Manter um ritmo de leitura é uma questão de gosto, imagino. Foi meu primeiro livro de Terry Brooks e o que vi foi um linguajar que permitiria e intencionava dar ritmo, mas os fatos não refletiam isso, logo você tem as palavras lhe passando uma mensagem de algo que tenciona correr, mas os fatos transcorrem num ritmo lento, e leituras lentas requerem prazer, aquela leitura suave da degustação, porque você quer sentir até o último sabor, aquela sensação da palavra resignificando com o contexto, e isso não acontece, o ritmo de leitura não acontece.

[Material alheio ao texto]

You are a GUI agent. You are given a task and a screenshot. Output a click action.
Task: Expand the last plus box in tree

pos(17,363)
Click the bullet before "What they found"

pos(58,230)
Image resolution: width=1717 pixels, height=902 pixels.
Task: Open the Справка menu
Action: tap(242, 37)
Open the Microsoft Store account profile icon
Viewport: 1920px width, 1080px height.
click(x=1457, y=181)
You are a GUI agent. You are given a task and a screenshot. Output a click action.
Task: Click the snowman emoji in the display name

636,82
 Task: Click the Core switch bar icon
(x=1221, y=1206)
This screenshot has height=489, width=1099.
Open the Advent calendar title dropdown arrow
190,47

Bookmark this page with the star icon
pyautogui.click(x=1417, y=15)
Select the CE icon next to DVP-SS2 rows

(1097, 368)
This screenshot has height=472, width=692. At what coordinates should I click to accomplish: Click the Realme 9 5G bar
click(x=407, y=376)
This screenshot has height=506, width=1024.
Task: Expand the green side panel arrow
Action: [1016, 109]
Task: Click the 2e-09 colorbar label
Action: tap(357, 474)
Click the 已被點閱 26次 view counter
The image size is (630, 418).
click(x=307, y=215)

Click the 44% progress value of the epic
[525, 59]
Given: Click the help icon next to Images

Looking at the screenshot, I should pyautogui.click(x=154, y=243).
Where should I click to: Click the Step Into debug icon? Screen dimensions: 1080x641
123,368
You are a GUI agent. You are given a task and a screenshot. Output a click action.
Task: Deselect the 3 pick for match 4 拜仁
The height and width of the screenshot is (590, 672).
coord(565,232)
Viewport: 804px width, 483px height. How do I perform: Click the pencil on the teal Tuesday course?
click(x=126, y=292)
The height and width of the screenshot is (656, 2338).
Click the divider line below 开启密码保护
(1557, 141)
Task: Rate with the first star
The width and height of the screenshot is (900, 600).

Assim como eu temperei essa leitura acima com o sazon que eu não senti, me vejo na necessidade de relembrar que sempre onde há fumaça outrora existia fogo, e onde tem fantasia, temos Tolkien. Em alguns momentos você vai reconhecer passagens muito semelhantes e mesmo personagens com propósitos bastante próximos à trilogia do Senhor dos Anéis. Não estou desmerendo à obra, gostei dela, mas as vezes a inspiração é apenas isso, inspiração, e depois você precisa caminhar com suas próprias pernas.